Have you tried reinstalling the game?


----------



## DemonikAn6el (Sep 14, 2013)

*Re: problem with popcap games*

Yeah I tried everything. They only run on low res. Computer doesn't meet the necessary requirements. I can run wow on max settings but not anything popcap or gamefly client. I downloaded sim city 4 today and samething except it doesn't even install properly.


----------



## Flight Sim Guy (Dec 19, 2011)

Try updating your drivers. I'm going to bed, but I'll try to come up with something tomorrow.


----------



## Flight Sim Guy (Dec 19, 2011)

*Re: problem with popcap games*

Does that game run through a web browser? Like Chrome, Firefox, or IE? If so, which one are you using?


----------



## DemonikAn6el (Sep 14, 2013)

*Re: problem with popcap games*

No they are all installed through the gamefly client. My web browser is waterfox and firefox.


----------



## Flight Sim Guy (Dec 19, 2011)

Sorry, man. I've been sick so haven't really felt like troubleshooting. :-/ I'll see if I can get the other techs to help out.


----------



## DemonikAn6el (Sep 14, 2013)

I bought a new monitor. Its a longshot but ill see if that helps.


----------



## DemonikAn6el (Sep 14, 2013)

*Re: problem with popcap games*

Sorry i forgot to add 
the monitor is a 27" asus VE278H


----------



## satrow (Feb 4, 2012)

*Re: problem with popcap games*

It's DirectX 9 -based, try updating it for full compatibility: Download DirectX End-User Runtime Web Installer from Official Microsoft Download Center


----------



## DemonikAn6el (Sep 14, 2013)

Sorry it took me a while to respond. I tried the direct x update you recommended and it said there is a better version installed and wod not let me proceed. I removed catalyst control centre 13.9 with the amd driver removal tool, ran ccleaner and rebooted then reinstalled the driver to my ssd with the OS and still nothing. I went on my other comp and bejeweled twist ran perfect it with a radeon 5800. For some reason it doesnt like my 7950. I also tried driver 13.4 and nothing. Pulling my hair out over this. I would take it back to the store but an employee said on the phone since I installed windows myself they cant help.


----------



## koala (Mar 27, 2005)

*Re: problem with popcap games*

Try this link instead for DirectX 9.0c (95mb): https://www.microsoft.com/en-us/download/details.aspx?id=8109


----------



## DemonikAn6el (Sep 14, 2013)

*Re: problem with popcap games*

Ill try this when I get home. If it works do I loose dx11. How will this affect my dx11 compatible games


----------



## koala (Mar 27, 2005)

*Re: problem with popcap games*

You won't lose DX11, and your more advanced games won't be affected.

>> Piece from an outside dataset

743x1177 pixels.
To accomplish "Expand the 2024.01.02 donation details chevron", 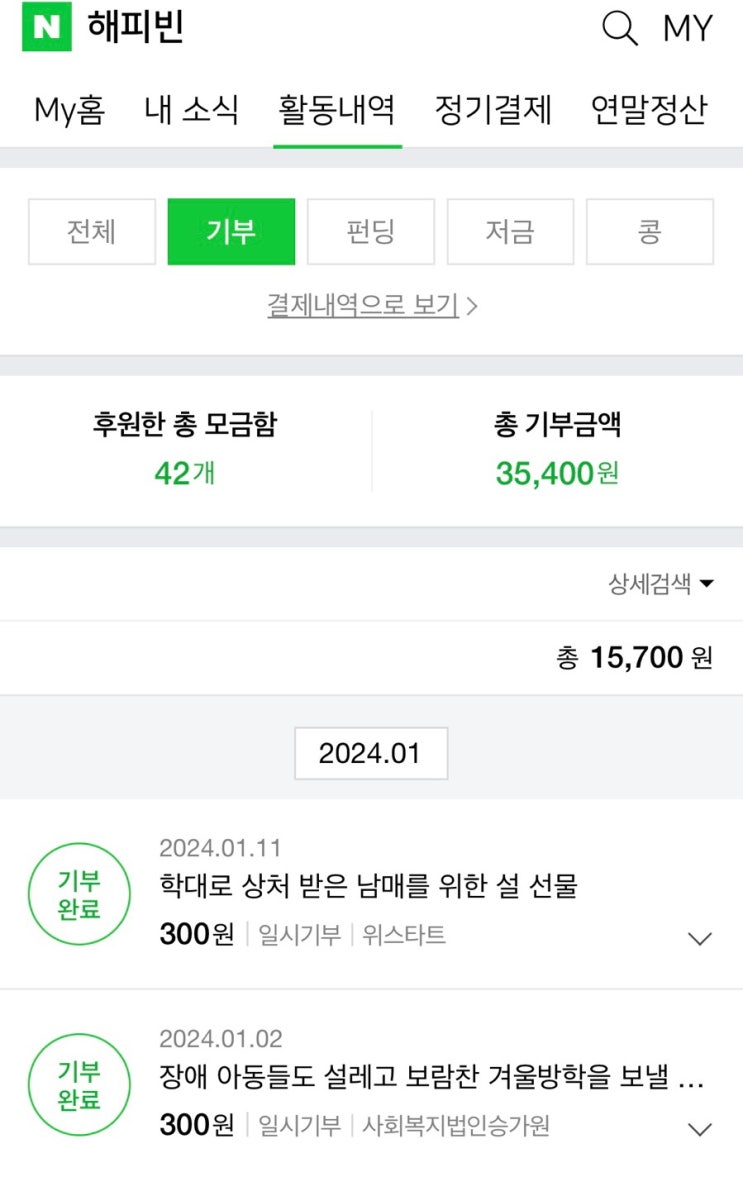I will point(700,1129).
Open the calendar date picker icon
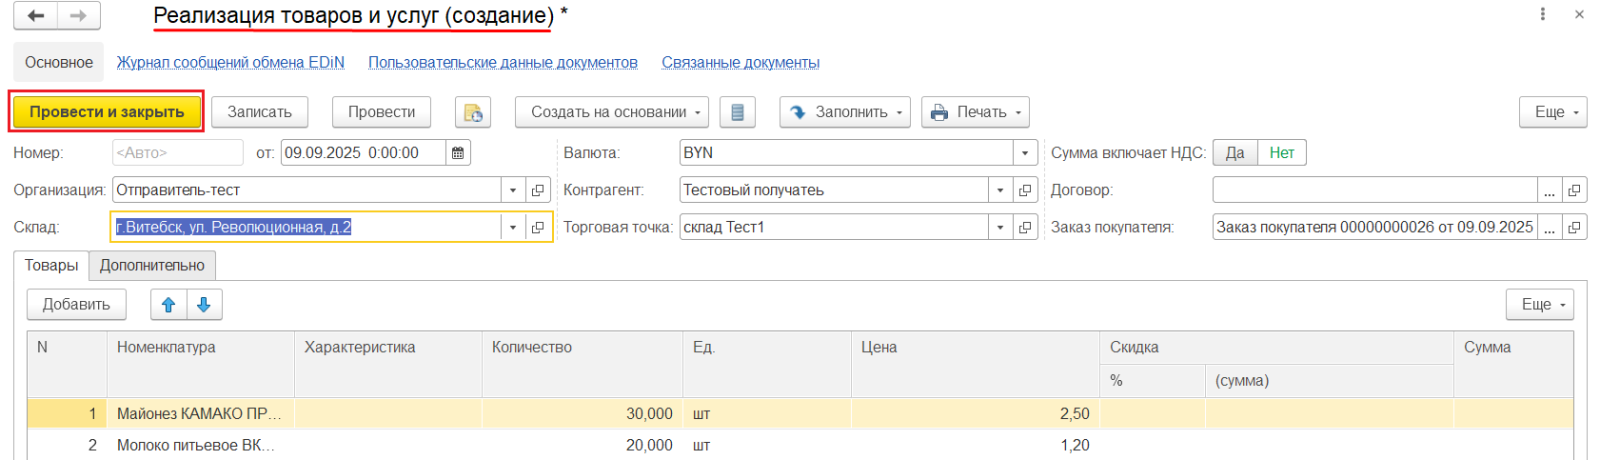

It just adds some features from 9.0c to make older games work properly.


----------



## DemonikAn6el (Sep 14, 2013)

It installed but it didn't work.


----------



## Flight Sim Guy (Dec 19, 2011)

*Re: problem with popcap games*

What is your WEI? 

What is the Windows Experience Index? - Microsoft Windows Help


----------



## DemonikAn6el (Sep 14, 2013)

7.6 last I checked


----------



## satrow (Feb 4, 2012)

*Re: problem with popcap games*

Can you run WEI again to see if anything has changed?


----------



## DemonikAn6el (Sep 14, 2013)

*Re: problem with popcap games*

The WEI is still 7.6


----------



## satrow (Feb 4, 2012)

*Re: problem with popcap games*

Strange, it feels like some hardware detection routine is picking up incorrect/missing info from somewhere.

Screen size: check that Windows is using the correct screen size and driver, if it says default screen, change it to the correct size and refresh rate (example: 1920x1080x60 and True color (32-bit).

Dig through the Gamefly and game directories for logs, especially error or install/uninstall logs, these may provide further clues.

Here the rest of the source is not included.